* [ACTIVITY]
Below are records; how many of their lines contain "agent"? Give the number and no other words.

* [SUPPLIED RECORDS]
....

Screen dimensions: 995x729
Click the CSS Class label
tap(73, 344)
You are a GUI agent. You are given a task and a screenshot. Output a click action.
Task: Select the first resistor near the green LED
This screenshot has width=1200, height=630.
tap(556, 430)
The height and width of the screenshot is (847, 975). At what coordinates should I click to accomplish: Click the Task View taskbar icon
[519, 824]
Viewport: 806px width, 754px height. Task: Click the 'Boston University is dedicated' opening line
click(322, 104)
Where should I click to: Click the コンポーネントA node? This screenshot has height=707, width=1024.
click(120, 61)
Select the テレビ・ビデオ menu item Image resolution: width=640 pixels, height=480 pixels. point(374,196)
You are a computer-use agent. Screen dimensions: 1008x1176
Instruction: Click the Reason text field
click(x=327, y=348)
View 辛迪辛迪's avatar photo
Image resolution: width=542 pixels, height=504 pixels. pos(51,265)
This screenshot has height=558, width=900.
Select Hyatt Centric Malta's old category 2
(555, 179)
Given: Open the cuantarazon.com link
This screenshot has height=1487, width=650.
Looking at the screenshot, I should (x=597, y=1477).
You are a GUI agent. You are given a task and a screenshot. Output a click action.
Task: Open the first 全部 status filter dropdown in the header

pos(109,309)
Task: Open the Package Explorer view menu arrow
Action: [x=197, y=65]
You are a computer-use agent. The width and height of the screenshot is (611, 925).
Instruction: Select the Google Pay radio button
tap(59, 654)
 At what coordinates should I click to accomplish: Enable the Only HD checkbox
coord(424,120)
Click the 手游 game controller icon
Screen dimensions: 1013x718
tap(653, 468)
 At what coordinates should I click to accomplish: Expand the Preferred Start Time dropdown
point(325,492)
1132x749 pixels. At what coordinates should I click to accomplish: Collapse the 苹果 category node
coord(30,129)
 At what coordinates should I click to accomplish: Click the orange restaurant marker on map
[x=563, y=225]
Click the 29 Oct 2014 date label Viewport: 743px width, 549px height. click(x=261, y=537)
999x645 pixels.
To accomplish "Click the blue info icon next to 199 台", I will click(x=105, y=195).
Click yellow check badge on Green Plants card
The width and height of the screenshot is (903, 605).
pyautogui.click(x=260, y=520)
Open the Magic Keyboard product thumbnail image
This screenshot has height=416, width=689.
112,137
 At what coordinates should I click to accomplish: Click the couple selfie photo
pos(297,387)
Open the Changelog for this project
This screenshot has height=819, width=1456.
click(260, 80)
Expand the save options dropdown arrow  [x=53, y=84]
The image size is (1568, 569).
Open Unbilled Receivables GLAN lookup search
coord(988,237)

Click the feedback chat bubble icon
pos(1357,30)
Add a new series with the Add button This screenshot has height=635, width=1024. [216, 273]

....

* [REPLY TO THE TASK]
4